Material for the task START
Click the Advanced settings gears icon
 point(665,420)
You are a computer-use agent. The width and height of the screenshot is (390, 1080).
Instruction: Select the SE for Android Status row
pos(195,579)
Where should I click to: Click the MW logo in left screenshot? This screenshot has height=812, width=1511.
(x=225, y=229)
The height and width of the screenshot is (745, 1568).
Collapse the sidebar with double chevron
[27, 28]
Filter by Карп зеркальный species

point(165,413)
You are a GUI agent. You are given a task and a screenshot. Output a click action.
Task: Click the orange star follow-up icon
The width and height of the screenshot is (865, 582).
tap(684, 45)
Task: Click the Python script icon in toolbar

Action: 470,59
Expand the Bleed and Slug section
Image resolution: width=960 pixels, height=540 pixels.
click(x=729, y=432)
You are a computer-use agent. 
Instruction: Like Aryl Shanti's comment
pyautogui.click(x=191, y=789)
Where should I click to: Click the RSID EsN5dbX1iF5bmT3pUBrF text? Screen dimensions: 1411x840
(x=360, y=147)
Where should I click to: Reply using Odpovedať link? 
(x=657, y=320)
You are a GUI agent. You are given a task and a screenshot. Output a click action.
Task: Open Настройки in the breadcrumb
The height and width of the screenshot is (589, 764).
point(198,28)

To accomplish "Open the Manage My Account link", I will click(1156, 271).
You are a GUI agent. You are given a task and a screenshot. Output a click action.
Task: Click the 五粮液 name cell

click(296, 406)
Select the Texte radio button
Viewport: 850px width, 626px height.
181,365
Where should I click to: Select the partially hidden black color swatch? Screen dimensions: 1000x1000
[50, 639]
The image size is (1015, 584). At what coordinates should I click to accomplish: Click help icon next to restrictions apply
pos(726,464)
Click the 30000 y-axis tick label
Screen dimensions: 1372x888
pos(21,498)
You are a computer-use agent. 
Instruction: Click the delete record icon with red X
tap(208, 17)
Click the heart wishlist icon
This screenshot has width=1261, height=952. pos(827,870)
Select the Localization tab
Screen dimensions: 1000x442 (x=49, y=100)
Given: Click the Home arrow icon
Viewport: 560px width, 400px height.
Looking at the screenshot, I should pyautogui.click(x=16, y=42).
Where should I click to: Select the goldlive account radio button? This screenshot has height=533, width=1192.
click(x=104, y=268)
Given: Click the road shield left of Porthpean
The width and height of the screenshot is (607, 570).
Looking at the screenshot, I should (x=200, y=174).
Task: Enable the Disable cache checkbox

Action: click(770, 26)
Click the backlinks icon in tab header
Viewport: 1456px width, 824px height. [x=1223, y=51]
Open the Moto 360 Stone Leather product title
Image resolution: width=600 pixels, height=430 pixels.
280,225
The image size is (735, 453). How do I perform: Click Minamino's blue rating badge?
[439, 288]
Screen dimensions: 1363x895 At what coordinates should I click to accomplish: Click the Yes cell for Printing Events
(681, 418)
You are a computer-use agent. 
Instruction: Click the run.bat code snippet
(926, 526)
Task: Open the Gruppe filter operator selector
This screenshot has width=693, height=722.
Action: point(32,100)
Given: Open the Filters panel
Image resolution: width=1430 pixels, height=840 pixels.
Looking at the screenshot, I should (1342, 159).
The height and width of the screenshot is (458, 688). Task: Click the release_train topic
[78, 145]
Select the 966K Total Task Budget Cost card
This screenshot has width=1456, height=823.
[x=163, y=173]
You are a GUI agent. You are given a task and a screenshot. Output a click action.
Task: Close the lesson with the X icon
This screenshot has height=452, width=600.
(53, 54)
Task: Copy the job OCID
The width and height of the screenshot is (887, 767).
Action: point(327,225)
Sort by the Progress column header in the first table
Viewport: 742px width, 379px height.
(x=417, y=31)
Material for the task END
*What you need to do*
Keep every word the same and copy out all of the entries.

*Response for this exercise*
Click the Advanced settings gears icon
 point(665,420)
You are a computer-use agent. The width and height of the screenshot is (390, 1080).
Instruction: Select the SE for Android Status row
pos(195,579)
Where should I click to: Click the MW logo in left screenshot? This screenshot has height=812, width=1511.
(x=225, y=229)
The height and width of the screenshot is (745, 1568).
Collapse the sidebar with double chevron
[27, 28]
Filter by Карп зеркальный species

point(165,413)
You are a GUI agent. You are given a task and a screenshot. Output a click action.
Task: Click the orange star follow-up icon
The width and height of the screenshot is (865, 582).
tap(684, 45)
Task: Click the Python script icon in toolbar

Action: 470,59
Expand the Bleed and Slug section
Image resolution: width=960 pixels, height=540 pixels.
click(x=729, y=432)
You are a computer-use agent. 
Instruction: Like Aryl Shanti's comment
pyautogui.click(x=191, y=789)
Where should I click to: Click the RSID EsN5dbX1iF5bmT3pUBrF text? Screen dimensions: 1411x840
(x=360, y=147)
Where should I click to: Reply using Odpovedať link? 
(x=657, y=320)
You are a GUI agent. You are given a task and a screenshot. Output a click action.
Task: Open Настройки in the breadcrumb
The height and width of the screenshot is (589, 764).
point(198,28)

To accomplish "Open the Manage My Account link", I will click(1156, 271).
You are a GUI agent. You are given a task and a screenshot. Output a click action.
Task: Click the 五粮液 name cell

click(296, 406)
Select the Texte radio button
Viewport: 850px width, 626px height.
181,365
Where should I click to: Select the partially hidden black color swatch? Screen dimensions: 1000x1000
[50, 639]
The image size is (1015, 584). At what coordinates should I click to accomplish: Click help icon next to restrictions apply
pos(726,464)
Click the 30000 y-axis tick label
Screen dimensions: 1372x888
pos(21,498)
You are a computer-use agent. 
Instruction: Click the delete record icon with red X
tap(208, 17)
Click the heart wishlist icon
This screenshot has width=1261, height=952. pos(827,870)
Select the Localization tab
Screen dimensions: 1000x442 (x=49, y=100)
Given: Click the Home arrow icon
Viewport: 560px width, 400px height.
Looking at the screenshot, I should pyautogui.click(x=16, y=42).
Where should I click to: Select the goldlive account radio button? This screenshot has height=533, width=1192.
click(x=104, y=268)
Given: Click the road shield left of Porthpean
The width and height of the screenshot is (607, 570).
Looking at the screenshot, I should (x=200, y=174).
Task: Enable the Disable cache checkbox

Action: click(770, 26)
Click the backlinks icon in tab header
Viewport: 1456px width, 824px height. [x=1223, y=51]
Open the Moto 360 Stone Leather product title
Image resolution: width=600 pixels, height=430 pixels.
280,225
The image size is (735, 453). How do I perform: Click Minamino's blue rating badge?
[439, 288]
Screen dimensions: 1363x895 At what coordinates should I click to accomplish: Click the Yes cell for Printing Events
(681, 418)
You are a computer-use agent. 
Instruction: Click the run.bat code snippet
(926, 526)
Task: Open the Gruppe filter operator selector
This screenshot has width=693, height=722.
Action: point(32,100)
Given: Open the Filters panel
Image resolution: width=1430 pixels, height=840 pixels.
Looking at the screenshot, I should (1342, 159).
The height and width of the screenshot is (458, 688). Task: Click the release_train topic
[78, 145]
Select the 966K Total Task Budget Cost card
This screenshot has width=1456, height=823.
[x=163, y=173]
You are a GUI agent. You are given a task and a screenshot. Output a click action.
Task: Close the lesson with the X icon
This screenshot has height=452, width=600.
(53, 54)
Task: Copy the job OCID
The width and height of the screenshot is (887, 767).
Action: point(327,225)
Sort by the Progress column header in the first table
Viewport: 742px width, 379px height.
(x=417, y=31)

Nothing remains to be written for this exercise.